The menu earns both identities. The Bluebird Cut Prime Rib is the clearest statement of the beef program — a thick cut with its own section on the card and a recurring Sunday special built around it. Table-Side Steak Tartare arrives composed and finished beside the guest, dressed with house truffle sauce and parmesan, so the steakhouse craft shows up before any main does. Around those anchors sit Peppercorn Steak Frites, BC sablefish, blackened scallops, pastrami beef ribs, a Crab Louie of PEI rock crab and avocado, and a Hamachi Crudo plated with woodfire-roasted beetroot, amarena cherry and basil. Even the snacks lean steakhouse: Cheesy Doughnuts with whipped cheese and crispy onions, thick-cut Steakhouse Bacon glazed with maple. The fondue scales from snack to centrepiece with add-ons of prime rib, shaved truffle, or Park Alpine dry gin.

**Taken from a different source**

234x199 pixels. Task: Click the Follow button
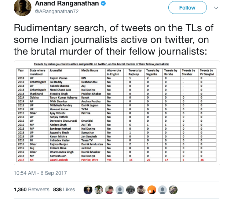(x=187, y=8)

What ties the card together is the fire. The central hearth is not décor; it is where much of the seafood, the proteins and the vegetables are cooked, and the kitchen is organized around that heat rather than around a printed list of cuts. The breadth follows the same logic. Breakfast, brunch, lunch, dinner and happy hour all run from the same kitchen, and brunch is treated as a real second service rather than a daytime afterthought — Prime Rib Toast, Bluebird Eggs Benedict, Croque Madame and Souffle Pancakes carry the steakhouse identity into the morning. Two recurring features sharpen the calendar further: Fondue Happy Hour in the late afternoon, when the Classic Swiss Fondue drops to half price, and the Sunday prime rib dinner with traditional trimmings. Both ask a diner to time the visit rather than treat any reservation as interchangeable.

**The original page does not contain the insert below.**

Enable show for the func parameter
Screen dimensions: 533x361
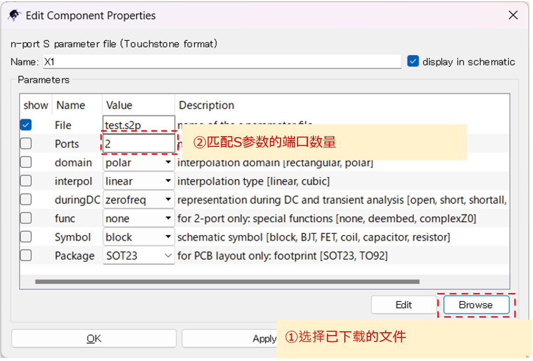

Bluebird belongs to the Banff Hospitality Collective, the group behind several of the town's dining rooms, including Park Distillery and The Bison. It occupies a building with nearly a century of Banff history — first a turn-of-the-century hotel, later the long-running Melissa's Missteak — that was taken back to its bones and rebuilt. Local reporting at the opening described a restoration that preserved the original framing and exterior, brought back the ceiling and wooden walls, and added a fifteen-metre fireplace whose stonework echoes the masonry of Banff's main bridge. The mid-century chalet references — shelter, fire, the social pull of a hearth — are not set dressing. They explain why a steakhouse this far into the mountains leans on melted cheese and a wall of flame.
None of these pieces is unusual on its own. Wood fire, fondue, prime rib, a serious cocktail list out of the adjoining Lobby Bar, a restored heritage building — every mountain town has some version of each. Bluebird's particularity is that it runs them together and lets a diner decide which one the visit is about. Come on a Sunday and it is a prime rib dinner; come at happy hour and it is half-price fondue and a Bluebird Colada; come at half past eight in the morning and it is Prime Rib Toast and Souffle Pancakes under the same hearth. Reservations are recommended and the patio is bookable, so the planning is part of the meal. The booking stays the same; what changes is whatever the table decides to build around the fire.